**Recorded information**
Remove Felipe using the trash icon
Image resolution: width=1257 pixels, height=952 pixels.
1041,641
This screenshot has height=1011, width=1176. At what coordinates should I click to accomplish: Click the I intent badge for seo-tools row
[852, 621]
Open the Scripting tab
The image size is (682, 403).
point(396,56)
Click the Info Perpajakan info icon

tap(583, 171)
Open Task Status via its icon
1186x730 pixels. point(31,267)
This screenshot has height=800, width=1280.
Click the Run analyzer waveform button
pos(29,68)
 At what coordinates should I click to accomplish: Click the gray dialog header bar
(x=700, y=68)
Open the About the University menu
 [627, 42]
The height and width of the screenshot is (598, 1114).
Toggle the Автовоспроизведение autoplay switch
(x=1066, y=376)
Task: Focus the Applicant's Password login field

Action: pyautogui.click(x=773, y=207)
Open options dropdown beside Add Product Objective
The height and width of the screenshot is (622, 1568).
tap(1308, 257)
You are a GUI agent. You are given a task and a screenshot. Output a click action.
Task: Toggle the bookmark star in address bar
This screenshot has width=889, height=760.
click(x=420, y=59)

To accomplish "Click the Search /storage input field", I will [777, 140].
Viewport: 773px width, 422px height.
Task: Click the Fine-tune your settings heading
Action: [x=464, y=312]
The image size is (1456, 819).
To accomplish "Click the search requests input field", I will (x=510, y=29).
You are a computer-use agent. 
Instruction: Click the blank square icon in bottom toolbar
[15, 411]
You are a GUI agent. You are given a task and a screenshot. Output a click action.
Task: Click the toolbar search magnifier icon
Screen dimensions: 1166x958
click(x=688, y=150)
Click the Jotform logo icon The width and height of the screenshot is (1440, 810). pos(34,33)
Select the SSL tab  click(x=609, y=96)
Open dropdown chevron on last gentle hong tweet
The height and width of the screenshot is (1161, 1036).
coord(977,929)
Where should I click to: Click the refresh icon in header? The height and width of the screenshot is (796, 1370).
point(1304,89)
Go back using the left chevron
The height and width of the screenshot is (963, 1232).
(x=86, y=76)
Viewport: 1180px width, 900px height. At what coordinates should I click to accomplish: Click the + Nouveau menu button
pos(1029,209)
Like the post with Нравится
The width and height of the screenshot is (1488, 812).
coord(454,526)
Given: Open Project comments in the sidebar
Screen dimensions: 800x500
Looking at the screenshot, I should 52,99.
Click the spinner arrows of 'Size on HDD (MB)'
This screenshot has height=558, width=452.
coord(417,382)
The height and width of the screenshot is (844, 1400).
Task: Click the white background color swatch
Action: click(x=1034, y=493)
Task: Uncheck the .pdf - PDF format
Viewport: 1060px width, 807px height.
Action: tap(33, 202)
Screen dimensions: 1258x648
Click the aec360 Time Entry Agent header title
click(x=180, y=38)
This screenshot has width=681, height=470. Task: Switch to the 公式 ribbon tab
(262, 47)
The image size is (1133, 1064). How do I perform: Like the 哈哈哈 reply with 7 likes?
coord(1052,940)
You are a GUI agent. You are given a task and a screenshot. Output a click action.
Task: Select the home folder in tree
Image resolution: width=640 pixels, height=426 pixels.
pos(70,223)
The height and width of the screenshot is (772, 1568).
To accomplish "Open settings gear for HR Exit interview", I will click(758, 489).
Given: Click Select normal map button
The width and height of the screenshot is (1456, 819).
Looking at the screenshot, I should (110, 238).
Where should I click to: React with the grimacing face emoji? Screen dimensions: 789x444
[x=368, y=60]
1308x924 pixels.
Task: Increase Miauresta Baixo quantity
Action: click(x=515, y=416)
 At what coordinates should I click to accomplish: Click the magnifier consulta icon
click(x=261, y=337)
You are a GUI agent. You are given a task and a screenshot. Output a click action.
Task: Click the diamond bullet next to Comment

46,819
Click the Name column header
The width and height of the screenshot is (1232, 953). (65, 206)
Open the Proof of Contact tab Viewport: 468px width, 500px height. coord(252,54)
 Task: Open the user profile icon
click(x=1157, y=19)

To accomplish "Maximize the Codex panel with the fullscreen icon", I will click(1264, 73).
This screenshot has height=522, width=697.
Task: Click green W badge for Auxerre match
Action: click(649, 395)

**Work to be completed**
Precisely as given, transcribe all of the entries above.

**Your solution**
Remove Felipe using the trash icon
Image resolution: width=1257 pixels, height=952 pixels.
1041,641
This screenshot has height=1011, width=1176. At what coordinates should I click to accomplish: Click the I intent badge for seo-tools row
[852, 621]
Open the Scripting tab
The image size is (682, 403).
point(396,56)
Click the Info Perpajakan info icon

tap(583, 171)
Open Task Status via its icon
1186x730 pixels. point(31,267)
This screenshot has height=800, width=1280.
Click the Run analyzer waveform button
pos(29,68)
 At what coordinates should I click to accomplish: Click the gray dialog header bar
(x=700, y=68)
Open the About the University menu
 [627, 42]
The height and width of the screenshot is (598, 1114).
Toggle the Автовоспроизведение autoplay switch
(x=1066, y=376)
Task: Focus the Applicant's Password login field

Action: pyautogui.click(x=773, y=207)
Open options dropdown beside Add Product Objective
The height and width of the screenshot is (622, 1568).
tap(1308, 257)
You are a GUI agent. You are given a task and a screenshot. Output a click action.
Task: Toggle the bookmark star in address bar
This screenshot has width=889, height=760.
click(x=420, y=59)

To accomplish "Click the Search /storage input field", I will [777, 140].
Viewport: 773px width, 422px height.
Task: Click the Fine-tune your settings heading
Action: [x=464, y=312]
The image size is (1456, 819).
To accomplish "Click the search requests input field", I will (x=510, y=29).
You are a computer-use agent. 
Instruction: Click the blank square icon in bottom toolbar
[15, 411]
You are a GUI agent. You are given a task and a screenshot. Output a click action.
Task: Click the toolbar search magnifier icon
Screen dimensions: 1166x958
click(x=688, y=150)
Click the Jotform logo icon The width and height of the screenshot is (1440, 810). pos(34,33)
Select the SSL tab  click(x=609, y=96)
Open dropdown chevron on last gentle hong tweet
The height and width of the screenshot is (1161, 1036).
coord(977,929)
Where should I click to: Click the refresh icon in header? The height and width of the screenshot is (796, 1370).
point(1304,89)
Go back using the left chevron
The height and width of the screenshot is (963, 1232).
(x=86, y=76)
Viewport: 1180px width, 900px height. At what coordinates should I click to accomplish: Click the + Nouveau menu button
pos(1029,209)
Like the post with Нравится
The width and height of the screenshot is (1488, 812).
coord(454,526)
Given: Open Project comments in the sidebar
Screen dimensions: 800x500
Looking at the screenshot, I should 52,99.
Click the spinner arrows of 'Size on HDD (MB)'
This screenshot has height=558, width=452.
coord(417,382)
The height and width of the screenshot is (844, 1400).
Task: Click the white background color swatch
Action: click(x=1034, y=493)
Task: Uncheck the .pdf - PDF format
Viewport: 1060px width, 807px height.
Action: tap(33, 202)
Screen dimensions: 1258x648
Click the aec360 Time Entry Agent header title
click(x=180, y=38)
This screenshot has width=681, height=470. Task: Switch to the 公式 ribbon tab
(262, 47)
The image size is (1133, 1064). How do I perform: Like the 哈哈哈 reply with 7 likes?
coord(1052,940)
You are a GUI agent. You are given a task and a screenshot. Output a click action.
Task: Select the home folder in tree
Image resolution: width=640 pixels, height=426 pixels.
pos(70,223)
The height and width of the screenshot is (772, 1568).
To accomplish "Open settings gear for HR Exit interview", I will click(758, 489).
Given: Click Select normal map button
The width and height of the screenshot is (1456, 819).
Looking at the screenshot, I should (110, 238).
Where should I click to: React with the grimacing face emoji? Screen dimensions: 789x444
[x=368, y=60]
1308x924 pixels.
Task: Increase Miauresta Baixo quantity
Action: click(x=515, y=416)
 At what coordinates should I click to accomplish: Click the magnifier consulta icon
click(x=261, y=337)
You are a GUI agent. You are given a task and a screenshot. Output a click action.
Task: Click the diamond bullet next to Comment

46,819
Click the Name column header
The width and height of the screenshot is (1232, 953). (65, 206)
Open the Proof of Contact tab Viewport: 468px width, 500px height. coord(252,54)
 Task: Open the user profile icon
click(x=1157, y=19)

To accomplish "Maximize the Codex panel with the fullscreen icon", I will click(1264, 73).
This screenshot has height=522, width=697.
Task: Click green W badge for Auxerre match
Action: click(649, 395)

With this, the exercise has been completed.